Chat outage
Incident Report for Ada
Resolved
CHATTER EXPERIENCE SUMMARY:

- From 7:20 a.m. to 9:14 a.m. EDT and from 10:40 a.m. to 11:10 a.m. EDT, the bot was unresponsive.

DASHBOARD EXPERIENCE SUMMARY:

- The bot builder dashboard was disabled from 9:50 a.m. and 11:15 a.m. EDT.
- Your analytics may show increased volumes due to duplication of some conversations.
- Transcripts in the Conversations View may not be in chronological order between 9:14 a.m. and 11:10 a.m. EDT.

EVENT SUMMARY:

Starting at around 7:20 a.m. EDT on April 30, 2021 chatters interacting with our chat service began experiencing errors and significant latency.

We identified that a vendor managed database update was under-resourced for the capacity needs of our service. The vendor's support team joined our incident response at 7:38 a.m. EDT to begin increasing database resources. The vendor reported that due to a system limitation on their side, the resources could not be added directly to the existing database. Instead a time consuming database copy would need to be performed by the vendor.

In the interest of bringing chat back online as soon as possible, we decided to begin using a backup database from the previous day. Chat service was restored using our backup database at 9:14 a.m. EDT.

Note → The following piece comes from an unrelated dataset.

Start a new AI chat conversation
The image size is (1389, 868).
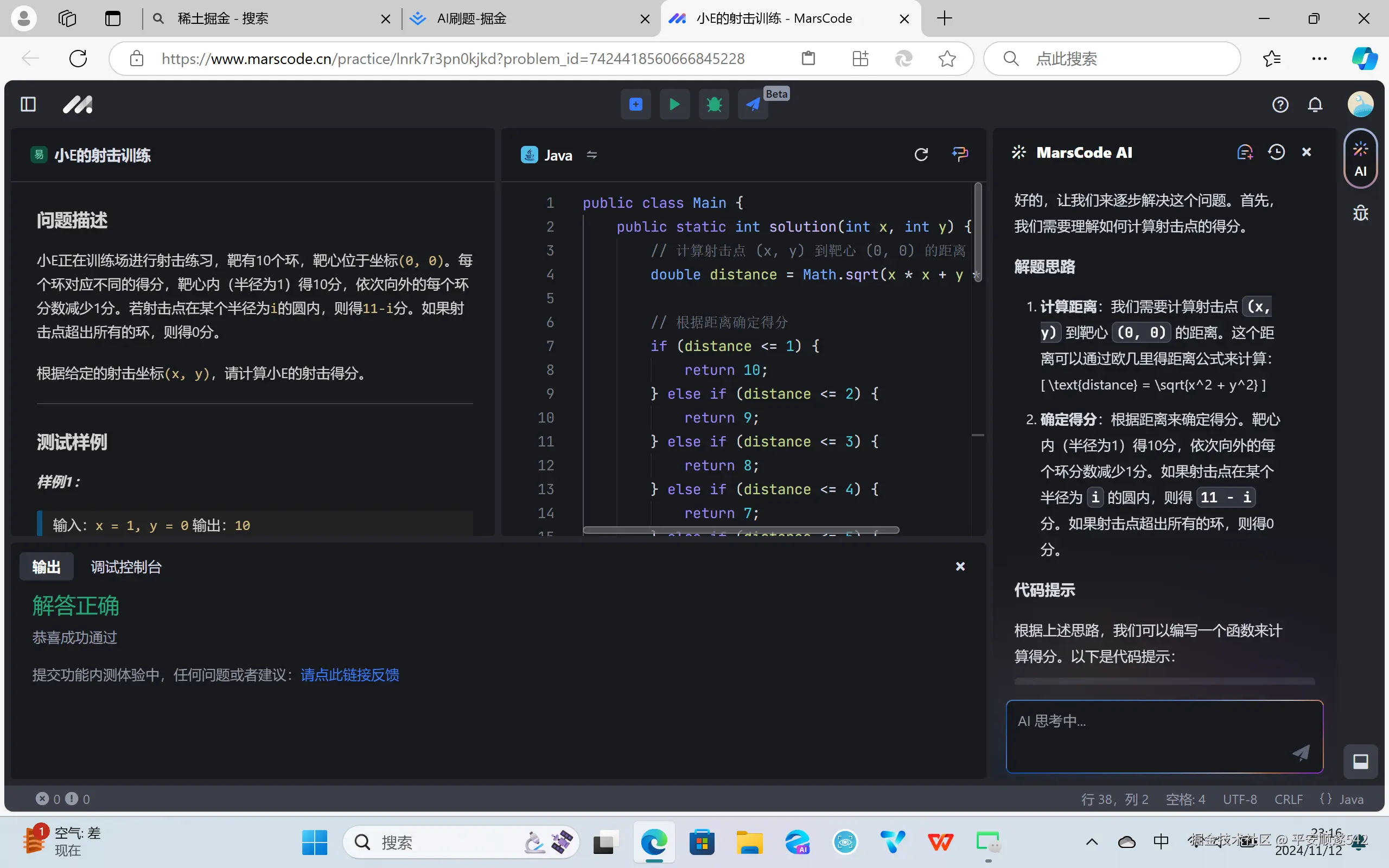coord(1244,152)
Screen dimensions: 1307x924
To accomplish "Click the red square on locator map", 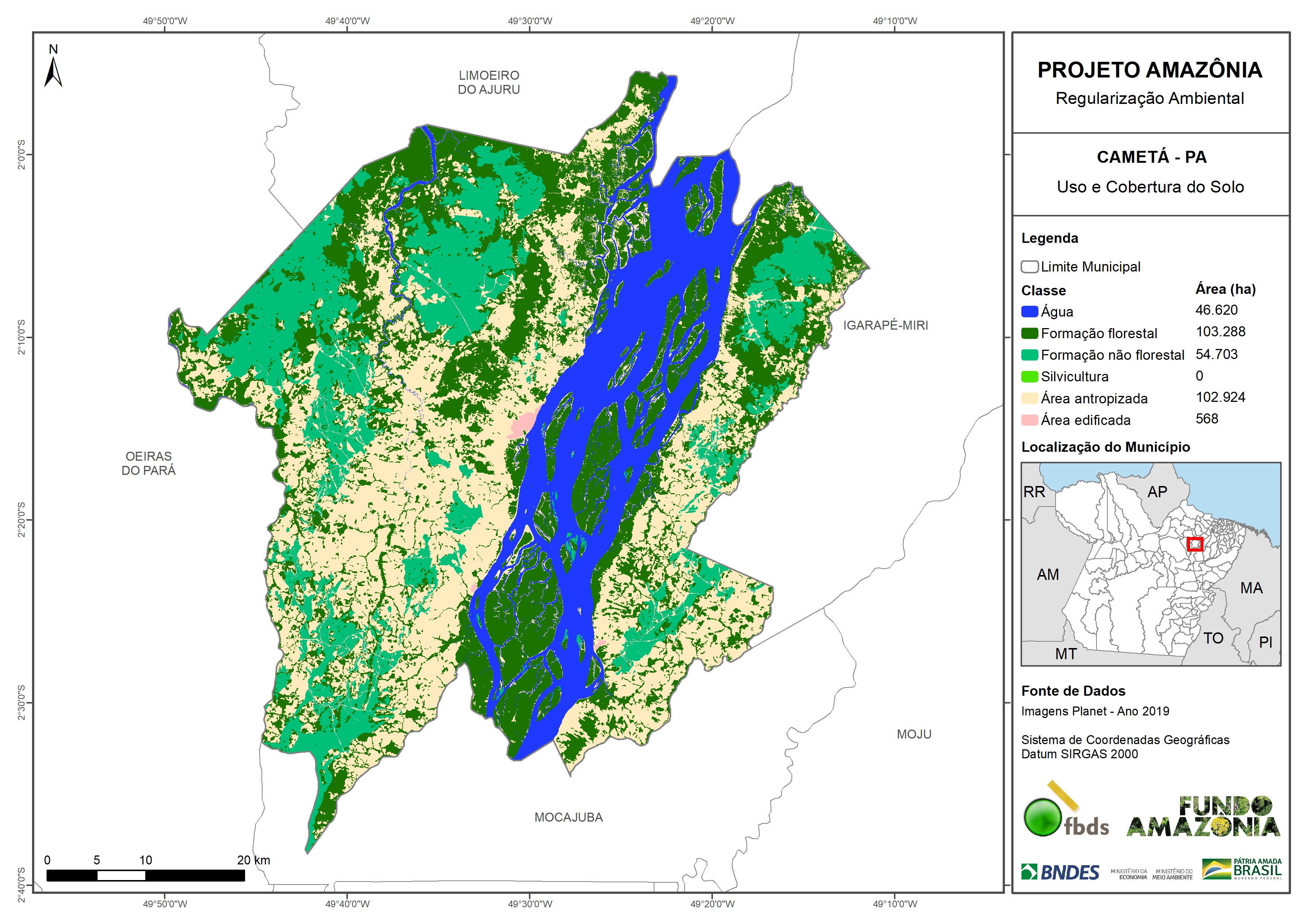I will [1195, 544].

Between 9:50 a.m. and 11:15 a.m. EDT we intentionally limited access to the Ada Dashboard to minimize lost work.

At 10:40 a.m. EDT we paused chat services again to switch back to our primary database.

Chat service was fully functional at 11:10 a.m. EDT.

We are currently working to restore full conversation data to our production database of chats that occured on our backup database.

A visual timeline of the incident is available here https://static.ada.support/outage-timeline-2021-04-30.png .

A full post-event summary including actions taken will be provided next week through your ACX Manager.
Posted Apr 30, 2021 - 18:19 EDT
Update
We continue to monitor chat services and perform our data sync.

An initial post-event summary will be shared by end of day Eastern Time.
Posted Apr 30, 2021 - 17:14 EDT
Update
Chat services remain fully functional.

We have reduced the data gap in chat logs to less than two hours. We are continuing efforts to sync this data from our backup database to our primary.

We will post another update by 5:00 PM EDT.
Posted Apr 30, 2021 - 13:32 EDT
Update
Chat service is fully functional.

We continue to sync data from the past 24 hours. We will post an update within two hours.
Posted Apr 30, 2021 - 11:20 EDT
Monitoring
Chat service is restored. The database changeover has been completed successfully.

Bot builders may notice that chat logs more recent than 5:00 PM EDT April 29, 2021 are currently not available in their dashboard. We are working to copy this data now from backup to our main database.
Posted Apr 30, 2021 - 09:21 EDT
Update
The database reprovisioning has been completed and we are performing testing before restoring service. We expect service to be restored shortly.

Another update will be posted within 30 minutes.
Posted Apr 30, 2021 - 09:04 EDT
Update
We are implementing a database reprovisioning and are in the process of cloning data volumes.

Another update will be posted within 30 minutes.
Posted Apr 30, 2021 - 08:28 EDT
Identified
The issue has been identified and a fix is being implemented.
Posted Apr 30, 2021 - 07:54 EDT
Investigating
We are currently investigating this issue.
Posted Apr 30, 2021 - 07:34 EDT
This incident affected: Chat Client.